Modi argues those CASA ratios are not at risk, at least not for the region’s leading incumbent banks.

Fintechs may have an advantage winning new markets – that is, the underserved. Banks may opt to go after these customers if their technology lets them scale to the point that the cost of customer servicing is not too onerous. But banks will be happy to leave these areas to fintech if it harms their profitability.

Fintech’s true impact

The fintech landscape is also fragmented. Take online payments: Indonesia, Malaysia, the Philippines and Thailand each have anywhere from 30 to 44 domestic e-money issuers jostling for users.

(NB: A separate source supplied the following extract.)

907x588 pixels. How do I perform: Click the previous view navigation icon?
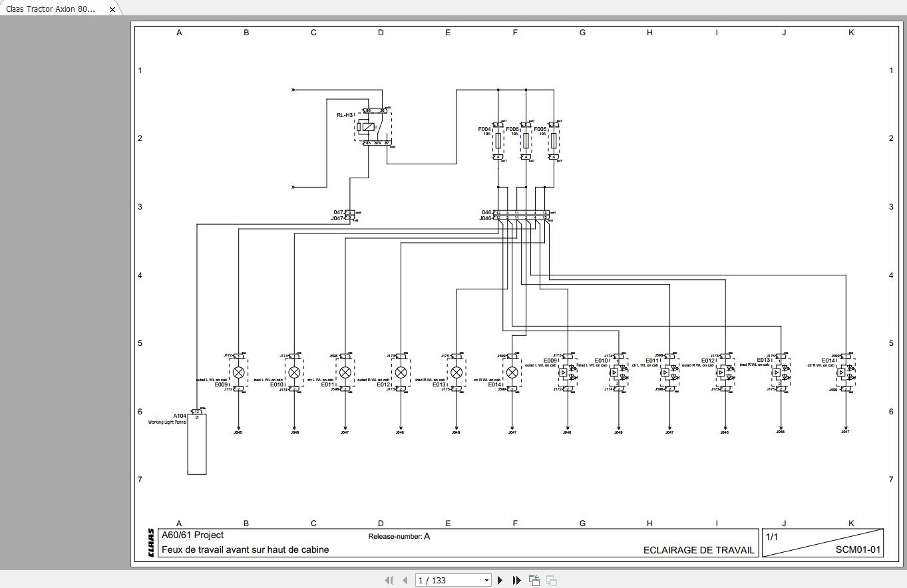(x=534, y=581)
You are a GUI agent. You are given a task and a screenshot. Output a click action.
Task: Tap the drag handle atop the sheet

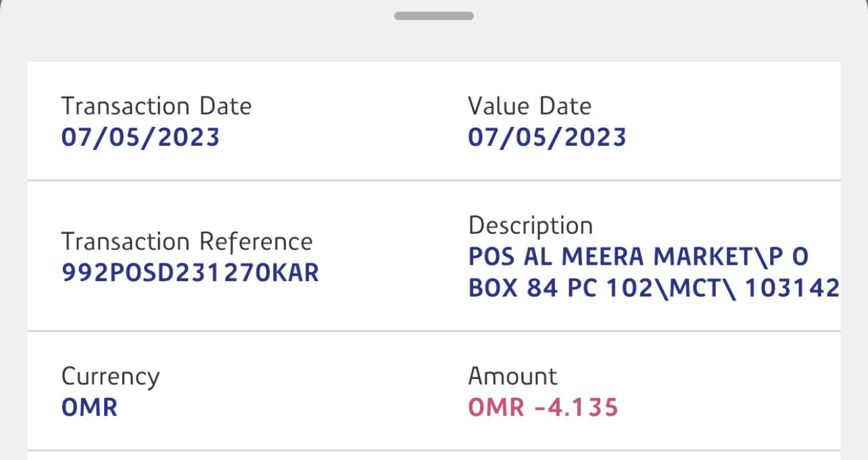click(434, 16)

The biggest fintechs are branching out from payments into lending and other financial services. Grab Financial Group, OVO and Shopee all offer lending services.

So far they are providing short-term loans at higher interest rates, nearly 3 percent in some cases for a 12-month loan (and that’s charged monthly, so it will compound). Until these players improve their data-driven scoring processes, they must charge higher rates to compensate for riskier loans.

They could pose a risk to foreign banks with a small local presence. Foreigners tend to compete more on the basis of price, rather than local brand – which means they’re going to run headlong into fintechs.

Fintech companies really thrive when they can distribute high-margin products such as insurance. J.P. Morgan’s China internet team estimates a 90 percent gross profit margin for third-party distribution of financial products – a sales commission margin that should be valid in the Southeast Asian insurance market too.

Be it payments, insurance or other services, those fintechs that achieve the greatest success are more likely to be acquired by banks.

The entry of fintech is not creating a change in market leadership in Southeast Asia. “What it does is ensures that incumbents must match any innovative solution. Incumbents can no longer pursue rent-seeking. The entry of neobanks makes this a contestable market, which is good for consumers.”